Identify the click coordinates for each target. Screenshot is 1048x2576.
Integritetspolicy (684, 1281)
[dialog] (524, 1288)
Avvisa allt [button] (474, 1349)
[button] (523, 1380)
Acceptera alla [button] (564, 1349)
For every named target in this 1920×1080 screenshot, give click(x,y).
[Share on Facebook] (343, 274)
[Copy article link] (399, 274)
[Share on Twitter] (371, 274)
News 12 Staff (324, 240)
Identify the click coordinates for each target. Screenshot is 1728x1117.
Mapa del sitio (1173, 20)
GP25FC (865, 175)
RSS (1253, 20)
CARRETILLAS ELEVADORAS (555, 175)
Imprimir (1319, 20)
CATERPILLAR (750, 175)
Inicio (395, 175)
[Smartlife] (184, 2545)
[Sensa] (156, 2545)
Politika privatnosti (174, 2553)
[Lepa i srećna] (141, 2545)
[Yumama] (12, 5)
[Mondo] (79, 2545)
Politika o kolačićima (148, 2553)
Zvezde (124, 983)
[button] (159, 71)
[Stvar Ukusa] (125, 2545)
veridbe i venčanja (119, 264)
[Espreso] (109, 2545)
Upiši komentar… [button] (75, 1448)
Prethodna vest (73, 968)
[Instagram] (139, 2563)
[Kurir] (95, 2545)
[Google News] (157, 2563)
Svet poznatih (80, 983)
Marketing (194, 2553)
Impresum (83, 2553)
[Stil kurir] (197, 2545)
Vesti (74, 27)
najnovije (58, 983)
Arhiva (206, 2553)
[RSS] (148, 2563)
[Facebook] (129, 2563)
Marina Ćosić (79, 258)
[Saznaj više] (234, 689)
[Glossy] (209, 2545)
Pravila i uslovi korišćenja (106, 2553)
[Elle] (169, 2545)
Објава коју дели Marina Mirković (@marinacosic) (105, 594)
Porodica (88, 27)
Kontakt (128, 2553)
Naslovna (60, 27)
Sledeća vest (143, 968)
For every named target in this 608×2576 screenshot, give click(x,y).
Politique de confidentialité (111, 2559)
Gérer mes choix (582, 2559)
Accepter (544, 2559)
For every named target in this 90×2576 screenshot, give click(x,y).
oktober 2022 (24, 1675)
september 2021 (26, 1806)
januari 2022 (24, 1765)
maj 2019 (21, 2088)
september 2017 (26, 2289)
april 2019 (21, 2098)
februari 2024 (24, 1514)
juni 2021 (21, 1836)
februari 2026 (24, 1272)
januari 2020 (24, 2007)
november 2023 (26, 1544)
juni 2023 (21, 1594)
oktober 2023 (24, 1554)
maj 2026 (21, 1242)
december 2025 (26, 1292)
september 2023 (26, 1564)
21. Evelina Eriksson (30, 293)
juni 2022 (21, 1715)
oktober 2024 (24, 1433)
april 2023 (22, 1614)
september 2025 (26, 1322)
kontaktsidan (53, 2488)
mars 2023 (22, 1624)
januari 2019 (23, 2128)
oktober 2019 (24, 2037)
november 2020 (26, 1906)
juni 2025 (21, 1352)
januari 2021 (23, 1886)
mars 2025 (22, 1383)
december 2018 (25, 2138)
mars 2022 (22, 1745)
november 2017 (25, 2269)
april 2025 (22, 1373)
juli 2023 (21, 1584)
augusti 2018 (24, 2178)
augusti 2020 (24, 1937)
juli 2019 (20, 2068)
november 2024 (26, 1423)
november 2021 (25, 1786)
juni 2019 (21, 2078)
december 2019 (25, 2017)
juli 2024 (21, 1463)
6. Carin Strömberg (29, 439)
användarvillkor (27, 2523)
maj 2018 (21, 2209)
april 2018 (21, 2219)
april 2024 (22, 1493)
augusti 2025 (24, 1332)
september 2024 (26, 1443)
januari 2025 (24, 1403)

**WHAT THE TASK ASKS:**
In your reply, write out all of the material exactly as it was given.

**TASK SOLUTION:**
Identify the click coordinates for each target. Screenshot is 1048x2576.
Integritetspolicy (684, 1281)
[dialog] (524, 1288)
Avvisa allt [button] (474, 1349)
[button] (523, 1380)
Acceptera alla [button] (564, 1349)
For every named target in this 1920×1080 screenshot, give click(x,y).
[Share on Facebook] (343, 274)
[Copy article link] (399, 274)
[Share on Twitter] (371, 274)
News 12 Staff (324, 240)
Identify the click coordinates for each target. Screenshot is 1728x1117.
Mapa del sitio (1173, 20)
GP25FC (865, 175)
RSS (1253, 20)
CARRETILLAS ELEVADORAS (555, 175)
Imprimir (1319, 20)
CATERPILLAR (750, 175)
Inicio (395, 175)
[Smartlife] (184, 2545)
[Sensa] (156, 2545)
Politika privatnosti (174, 2553)
[Lepa i srećna] (141, 2545)
[Yumama] (12, 5)
[Mondo] (79, 2545)
Politika o kolačićima (148, 2553)
Zvezde (124, 983)
[button] (159, 71)
[Stvar Ukusa] (125, 2545)
veridbe i venčanja (119, 264)
[Espreso] (109, 2545)
Upiši komentar… [button] (75, 1448)
Prethodna vest (73, 968)
[Instagram] (139, 2563)
[Kurir] (95, 2545)
[Google News] (157, 2563)
Svet poznatih (80, 983)
Marketing (194, 2553)
Impresum (83, 2553)
[Stil kurir] (197, 2545)
Vesti (74, 27)
najnovije (58, 983)
Arhiva (206, 2553)
[RSS] (148, 2563)
[Facebook] (129, 2563)
Marina Ćosić (79, 258)
[Saznaj više] (234, 689)
[Glossy] (209, 2545)
Pravila i uslovi korišćenja (106, 2553)
[Elle] (169, 2545)
Објава коју дели Marina Mirković (@marinacosic) (105, 594)
Porodica (88, 27)
Kontakt (128, 2553)
Naslovna (60, 27)
Sledeća vest (143, 968)
For every named target in this 608×2576 screenshot, give click(x,y).
Politique de confidentialité (111, 2559)
Gérer mes choix (582, 2559)
Accepter (544, 2559)
For every named target in this 90×2576 screenshot, give click(x,y).
oktober 2022 (24, 1675)
september 2021 (26, 1806)
januari 2022 (24, 1765)
maj 2019 (21, 2088)
september 2017 (26, 2289)
april 2019 (21, 2098)
februari 2024 (24, 1514)
juni 2021 (21, 1836)
februari 2026 (24, 1272)
januari 2020 (24, 2007)
november 2023 (26, 1544)
juni 2023 (21, 1594)
oktober 2023 (24, 1554)
maj 2026 (21, 1242)
december 2025 (26, 1292)
september 2023 (26, 1564)
21. Evelina Eriksson (30, 293)
juni 2022 (21, 1715)
oktober 2024 (24, 1433)
april 2023 (22, 1614)
september 2025 (26, 1322)
kontaktsidan (53, 2488)
mars 2023 (22, 1624)
januari 2019 (23, 2128)
oktober 2019 (24, 2037)
november 2020 (26, 1906)
juni 2025 (21, 1352)
januari 2021 (23, 1886)
mars 2025 (22, 1383)
december 2018 (25, 2138)
mars 2022 (22, 1745)
november 2017 (25, 2269)
april 2025 (22, 1373)
juli 2023 (21, 1584)
augusti 2018 (24, 2178)
augusti 2020 (24, 1937)
juli 2019 (20, 2068)
november 2024 (26, 1423)
november 2021 (25, 1786)
juni 2019 (21, 2078)
december 2019 (25, 2017)
juli 2024 (21, 1463)
6. Carin Strömberg (29, 439)
användarvillkor (27, 2523)
maj 2018 (21, 2209)
april 2018 (21, 2219)
april 2024 (22, 1493)
augusti 2025 (24, 1332)
september 2024 (26, 1443)
januari 2025 (24, 1403)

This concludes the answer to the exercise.